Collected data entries
::::

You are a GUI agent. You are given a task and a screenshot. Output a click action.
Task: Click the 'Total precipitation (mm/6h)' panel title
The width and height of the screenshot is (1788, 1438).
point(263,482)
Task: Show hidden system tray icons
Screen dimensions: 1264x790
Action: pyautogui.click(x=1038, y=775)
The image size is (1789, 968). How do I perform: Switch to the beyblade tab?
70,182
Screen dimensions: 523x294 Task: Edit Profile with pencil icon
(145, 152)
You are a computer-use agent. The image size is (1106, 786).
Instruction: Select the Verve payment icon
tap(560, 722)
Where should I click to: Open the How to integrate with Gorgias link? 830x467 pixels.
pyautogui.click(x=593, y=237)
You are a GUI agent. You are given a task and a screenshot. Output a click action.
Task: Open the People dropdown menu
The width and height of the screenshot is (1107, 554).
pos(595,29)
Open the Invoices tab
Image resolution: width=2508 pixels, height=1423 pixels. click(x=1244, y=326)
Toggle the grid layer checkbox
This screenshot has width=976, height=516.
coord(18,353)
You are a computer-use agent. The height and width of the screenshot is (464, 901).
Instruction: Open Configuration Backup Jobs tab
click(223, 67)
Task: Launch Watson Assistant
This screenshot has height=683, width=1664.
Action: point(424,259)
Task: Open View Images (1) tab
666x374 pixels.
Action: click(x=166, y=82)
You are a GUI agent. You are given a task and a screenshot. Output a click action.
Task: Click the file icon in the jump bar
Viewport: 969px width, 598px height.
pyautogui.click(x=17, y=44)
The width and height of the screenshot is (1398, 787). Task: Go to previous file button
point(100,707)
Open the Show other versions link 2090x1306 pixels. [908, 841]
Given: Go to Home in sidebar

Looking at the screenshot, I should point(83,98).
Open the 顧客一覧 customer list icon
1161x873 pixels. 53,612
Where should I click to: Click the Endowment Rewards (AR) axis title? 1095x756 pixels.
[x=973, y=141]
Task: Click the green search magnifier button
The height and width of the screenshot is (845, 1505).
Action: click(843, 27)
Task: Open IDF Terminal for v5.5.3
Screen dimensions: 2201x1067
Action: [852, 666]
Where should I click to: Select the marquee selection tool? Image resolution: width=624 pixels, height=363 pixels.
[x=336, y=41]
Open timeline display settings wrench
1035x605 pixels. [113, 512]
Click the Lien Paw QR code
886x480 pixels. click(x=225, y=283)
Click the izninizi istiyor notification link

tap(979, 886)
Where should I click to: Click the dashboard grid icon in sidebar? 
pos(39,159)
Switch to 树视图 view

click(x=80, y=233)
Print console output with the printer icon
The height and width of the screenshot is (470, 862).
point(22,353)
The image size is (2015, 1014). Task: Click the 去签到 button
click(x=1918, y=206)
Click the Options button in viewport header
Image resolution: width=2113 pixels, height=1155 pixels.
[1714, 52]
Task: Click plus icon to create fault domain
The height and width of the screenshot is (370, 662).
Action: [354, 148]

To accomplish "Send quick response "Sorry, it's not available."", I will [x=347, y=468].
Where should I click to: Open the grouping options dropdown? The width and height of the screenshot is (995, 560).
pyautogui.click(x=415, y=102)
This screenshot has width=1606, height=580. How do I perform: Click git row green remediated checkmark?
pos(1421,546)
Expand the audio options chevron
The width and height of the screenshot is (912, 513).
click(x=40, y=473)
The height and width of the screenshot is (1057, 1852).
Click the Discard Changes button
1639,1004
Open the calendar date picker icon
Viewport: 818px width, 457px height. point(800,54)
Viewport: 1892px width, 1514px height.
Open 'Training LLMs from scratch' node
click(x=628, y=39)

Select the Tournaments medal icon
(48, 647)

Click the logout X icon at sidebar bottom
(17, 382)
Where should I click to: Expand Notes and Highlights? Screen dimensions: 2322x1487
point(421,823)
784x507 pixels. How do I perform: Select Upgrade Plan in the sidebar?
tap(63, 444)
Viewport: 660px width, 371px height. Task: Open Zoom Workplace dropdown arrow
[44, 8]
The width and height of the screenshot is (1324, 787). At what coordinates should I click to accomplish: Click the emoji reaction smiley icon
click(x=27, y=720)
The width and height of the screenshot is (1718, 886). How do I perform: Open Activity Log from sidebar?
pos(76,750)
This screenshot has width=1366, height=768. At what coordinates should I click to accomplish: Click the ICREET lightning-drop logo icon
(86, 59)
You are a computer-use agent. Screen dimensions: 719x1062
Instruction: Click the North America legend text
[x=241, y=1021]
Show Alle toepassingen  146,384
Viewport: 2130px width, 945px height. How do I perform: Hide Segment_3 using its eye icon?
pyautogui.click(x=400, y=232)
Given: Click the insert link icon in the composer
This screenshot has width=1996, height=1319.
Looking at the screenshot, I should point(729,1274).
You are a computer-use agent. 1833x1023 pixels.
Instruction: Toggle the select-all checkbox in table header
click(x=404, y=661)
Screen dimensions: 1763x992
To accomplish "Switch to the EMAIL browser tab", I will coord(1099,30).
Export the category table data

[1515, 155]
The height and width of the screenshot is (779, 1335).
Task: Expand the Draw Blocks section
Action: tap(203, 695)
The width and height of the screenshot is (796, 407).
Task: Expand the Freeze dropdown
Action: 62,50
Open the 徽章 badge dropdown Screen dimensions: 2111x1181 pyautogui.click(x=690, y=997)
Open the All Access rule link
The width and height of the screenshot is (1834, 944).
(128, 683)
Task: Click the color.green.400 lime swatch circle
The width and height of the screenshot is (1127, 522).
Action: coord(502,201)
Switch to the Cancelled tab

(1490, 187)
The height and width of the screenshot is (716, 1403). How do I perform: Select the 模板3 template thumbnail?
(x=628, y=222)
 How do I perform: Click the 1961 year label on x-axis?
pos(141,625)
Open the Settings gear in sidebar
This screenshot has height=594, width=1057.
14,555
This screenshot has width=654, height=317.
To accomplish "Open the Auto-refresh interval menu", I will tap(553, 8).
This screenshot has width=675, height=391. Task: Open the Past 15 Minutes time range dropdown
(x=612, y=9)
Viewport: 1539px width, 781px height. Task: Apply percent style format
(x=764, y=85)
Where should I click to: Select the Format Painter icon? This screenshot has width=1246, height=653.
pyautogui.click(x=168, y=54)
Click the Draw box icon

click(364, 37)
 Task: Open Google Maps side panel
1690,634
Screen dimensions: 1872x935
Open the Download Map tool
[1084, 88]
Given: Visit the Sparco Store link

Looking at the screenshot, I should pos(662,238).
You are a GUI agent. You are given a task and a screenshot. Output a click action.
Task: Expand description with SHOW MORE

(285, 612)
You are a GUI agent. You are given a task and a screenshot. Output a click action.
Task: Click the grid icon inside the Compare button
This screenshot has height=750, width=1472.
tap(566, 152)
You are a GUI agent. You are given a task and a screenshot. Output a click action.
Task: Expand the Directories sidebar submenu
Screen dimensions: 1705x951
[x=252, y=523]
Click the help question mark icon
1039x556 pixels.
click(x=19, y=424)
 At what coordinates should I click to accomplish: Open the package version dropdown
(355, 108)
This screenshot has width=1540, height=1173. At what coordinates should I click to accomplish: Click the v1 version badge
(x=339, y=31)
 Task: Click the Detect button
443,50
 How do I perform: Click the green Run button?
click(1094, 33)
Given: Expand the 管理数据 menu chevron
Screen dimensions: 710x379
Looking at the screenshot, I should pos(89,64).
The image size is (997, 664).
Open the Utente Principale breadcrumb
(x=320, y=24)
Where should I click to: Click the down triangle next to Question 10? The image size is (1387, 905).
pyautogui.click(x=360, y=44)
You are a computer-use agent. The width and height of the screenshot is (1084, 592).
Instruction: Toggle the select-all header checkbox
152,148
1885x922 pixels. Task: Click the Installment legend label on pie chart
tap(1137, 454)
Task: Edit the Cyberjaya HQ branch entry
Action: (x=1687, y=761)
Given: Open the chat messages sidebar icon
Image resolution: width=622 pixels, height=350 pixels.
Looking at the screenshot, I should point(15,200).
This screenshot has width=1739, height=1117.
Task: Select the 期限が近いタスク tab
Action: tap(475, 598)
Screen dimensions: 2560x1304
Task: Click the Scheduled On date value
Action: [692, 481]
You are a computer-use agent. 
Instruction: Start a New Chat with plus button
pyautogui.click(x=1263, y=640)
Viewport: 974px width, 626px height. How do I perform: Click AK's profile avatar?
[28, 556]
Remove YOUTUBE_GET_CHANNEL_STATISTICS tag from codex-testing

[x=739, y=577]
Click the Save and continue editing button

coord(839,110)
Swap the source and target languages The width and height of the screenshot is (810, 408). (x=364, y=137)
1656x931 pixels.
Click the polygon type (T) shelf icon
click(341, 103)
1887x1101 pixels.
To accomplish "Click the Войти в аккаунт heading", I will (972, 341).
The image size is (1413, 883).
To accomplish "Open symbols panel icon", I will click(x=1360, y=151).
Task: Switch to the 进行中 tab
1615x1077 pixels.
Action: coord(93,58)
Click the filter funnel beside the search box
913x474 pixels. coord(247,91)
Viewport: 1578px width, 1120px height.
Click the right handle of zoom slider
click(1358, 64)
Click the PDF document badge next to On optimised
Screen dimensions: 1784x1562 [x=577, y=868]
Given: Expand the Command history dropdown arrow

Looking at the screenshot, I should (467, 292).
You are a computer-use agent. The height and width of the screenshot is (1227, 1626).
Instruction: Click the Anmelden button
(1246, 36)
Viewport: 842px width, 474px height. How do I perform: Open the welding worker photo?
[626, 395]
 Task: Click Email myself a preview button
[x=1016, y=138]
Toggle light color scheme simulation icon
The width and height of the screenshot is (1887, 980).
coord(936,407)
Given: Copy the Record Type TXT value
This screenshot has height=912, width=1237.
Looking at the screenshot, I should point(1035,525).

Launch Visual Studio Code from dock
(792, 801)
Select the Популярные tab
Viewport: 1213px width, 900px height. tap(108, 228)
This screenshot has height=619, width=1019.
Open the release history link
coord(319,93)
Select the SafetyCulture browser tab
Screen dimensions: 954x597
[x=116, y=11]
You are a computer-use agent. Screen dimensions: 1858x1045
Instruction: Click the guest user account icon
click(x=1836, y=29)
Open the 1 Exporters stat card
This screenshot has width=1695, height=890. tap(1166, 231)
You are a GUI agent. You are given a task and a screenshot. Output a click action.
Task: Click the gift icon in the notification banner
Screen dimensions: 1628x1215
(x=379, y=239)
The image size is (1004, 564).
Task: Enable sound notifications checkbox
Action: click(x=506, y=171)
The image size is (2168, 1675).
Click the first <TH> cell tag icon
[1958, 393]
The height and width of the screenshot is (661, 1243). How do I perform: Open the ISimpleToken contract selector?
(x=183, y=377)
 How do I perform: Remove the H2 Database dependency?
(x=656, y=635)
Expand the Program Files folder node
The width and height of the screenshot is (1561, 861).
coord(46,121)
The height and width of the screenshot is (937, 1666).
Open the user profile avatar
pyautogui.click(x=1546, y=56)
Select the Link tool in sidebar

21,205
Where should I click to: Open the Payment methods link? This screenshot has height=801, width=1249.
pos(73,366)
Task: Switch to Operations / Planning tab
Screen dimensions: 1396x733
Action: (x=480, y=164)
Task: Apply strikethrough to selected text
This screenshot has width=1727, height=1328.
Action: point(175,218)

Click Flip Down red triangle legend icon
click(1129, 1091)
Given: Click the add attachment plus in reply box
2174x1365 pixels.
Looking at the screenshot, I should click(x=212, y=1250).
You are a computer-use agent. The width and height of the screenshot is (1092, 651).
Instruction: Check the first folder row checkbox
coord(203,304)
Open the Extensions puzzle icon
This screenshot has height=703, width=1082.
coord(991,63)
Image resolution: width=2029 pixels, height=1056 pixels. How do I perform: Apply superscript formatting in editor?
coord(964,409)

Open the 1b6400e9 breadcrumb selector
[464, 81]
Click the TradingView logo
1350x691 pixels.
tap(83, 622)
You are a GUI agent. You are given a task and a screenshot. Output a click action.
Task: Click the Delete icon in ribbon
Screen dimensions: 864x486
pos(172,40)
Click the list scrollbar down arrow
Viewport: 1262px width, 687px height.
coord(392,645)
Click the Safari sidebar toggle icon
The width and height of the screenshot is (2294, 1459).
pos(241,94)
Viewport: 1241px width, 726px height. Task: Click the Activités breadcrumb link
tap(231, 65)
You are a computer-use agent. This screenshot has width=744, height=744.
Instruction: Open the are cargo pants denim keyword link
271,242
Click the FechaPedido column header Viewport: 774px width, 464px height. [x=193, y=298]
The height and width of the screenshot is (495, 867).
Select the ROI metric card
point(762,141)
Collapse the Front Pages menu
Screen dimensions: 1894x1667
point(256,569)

::::

• _Prompt_
When you have gone through the records above, say how many lines include the word "color", and write nothing besides that number.

• _Answer section_
2